I have a single bucket (Couchbase Community edition 6.5) consisting of the following documents:
employees {
employeeGroupId: string,
type: "Employee"
}
clocks {
employeeId: string,
areaId: string
date: string,
type: "Clock"
}
Each employee has multiple corresponding clock items for each day. I need to get the following:
- first clock -> clockIn
- last clock -> clockOut
I have written the following query which gets the first and last clock items with execution time <100 ms:
SELECT META(employee).id AS employeeId,
employee.employeeGroupId,
MIN(clock.date) AS clockIn,
MAX(clock.date) AS clockOut
FROM `bucket` employee LEFT
JOIN `bucket` clock ON clock.employeeId = META(employee).id
AND type = "Clock"
AND clock.date BETWEEN "2020-06-01T00:00:00.000Z" AND "2020-06-02T00:00:00.000Z"
WHERE employee.type = "Employee"
GROUP BY employee;
The problem is I need to get the corresponding areaId with the matching clock.
I have written the following query that does.
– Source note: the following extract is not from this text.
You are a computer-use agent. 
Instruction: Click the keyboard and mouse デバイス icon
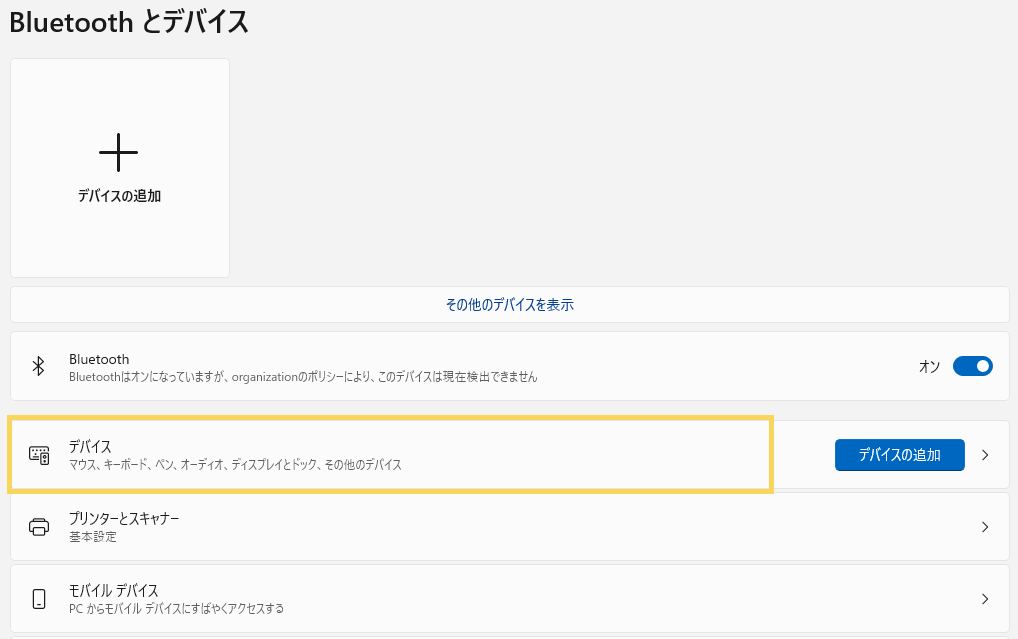(x=39, y=455)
I create two separate sub queries that sort all of the clock items for the day first ascending and then descending and select the first item.
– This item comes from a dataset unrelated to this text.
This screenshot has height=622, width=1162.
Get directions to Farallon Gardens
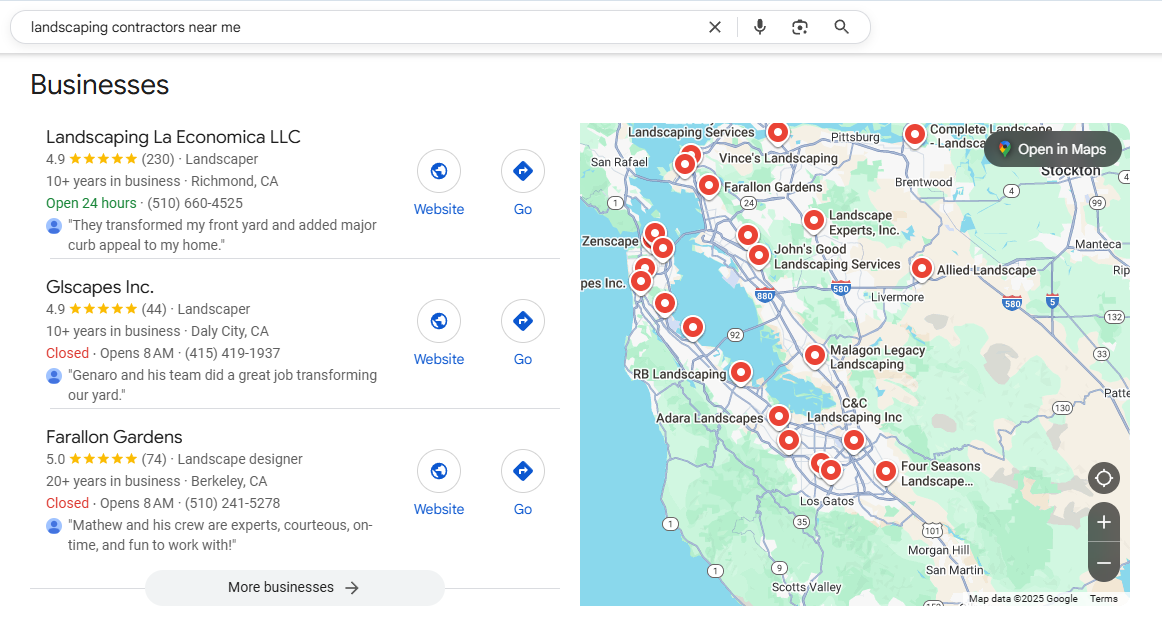pyautogui.click(x=523, y=471)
CREATE INDEX adv_employeeId_type_date_blockId ON `bucket`(`employeeId`,`type`,`date`,`blockId`)
CREATE INDEX adv_employeeId_type_date ON `bucket`(`employeeId`,`type`,`date`)
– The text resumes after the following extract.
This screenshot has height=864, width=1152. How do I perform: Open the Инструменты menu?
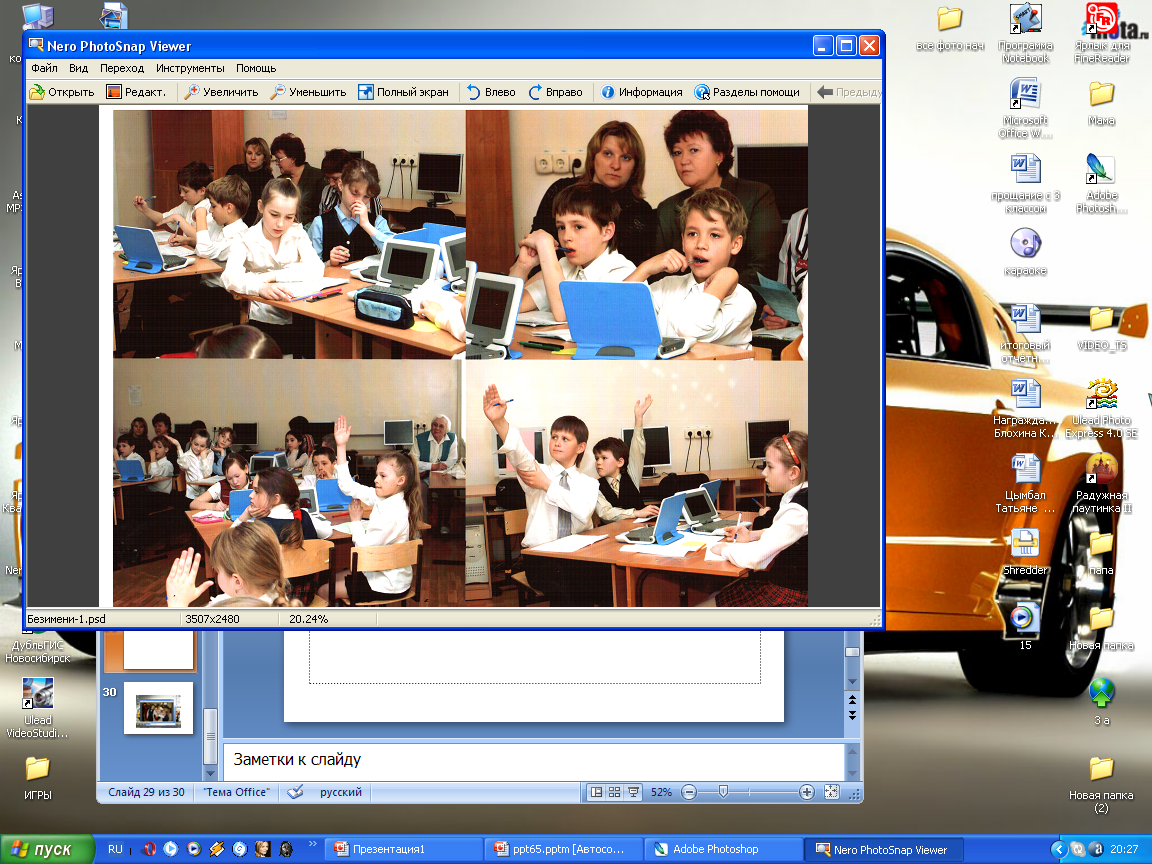point(189,68)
CREATE INDEX adv_type_employeeId_date ON `bucket`(`type`,`employeeId`,`date`)
SELECT META(employee).id AS employeeId,
employee.employeeGroupId,
clockIn,
clockOut
FROM `bucket` employee
LEFT JOIN (
SELECT obj.employeeId,
obj.date,
obj.areaId
FROM `bucket` obj
WHERE obj.employeeId = META(employee).id
AND obj.type = "Clock"
AND obj.date BETWEEN "2020-06-01T00:00:00.000Z" AND "2020-06-02T00:00:00.000Z"
ORDER BY obj.date
LIMIT 1) clockIn ON clockIn.employeeId = META(employee).id
LEFT JOIN (
SELECT obj.employeeId,
obj.date,
obj.areaId
FROM `bucket` obj
WHERE obj.employeeId = META(employee).id
AND obj.type = "Clock"
AND obj.date BETWEEN "2020-06-01T00:00:00.000Z" AND "2020-06-02T00:00:00.000Z"
ORDER BY obj.date DESC
LIMIT 1) clockOut ON clockOut.employeeId = META(employee).id
WHERE employee.type = "Employee"
GROUP BY employee,
clockIn,
clockOut;
The problem is that the above query is inefficient with execution time >10 seconds.
In other words I need to get additional object values from the aggregate MIN() and MAX() functions.
I am sure the second query is not the most efficient method to achieve this, does anyone have any other suggestions?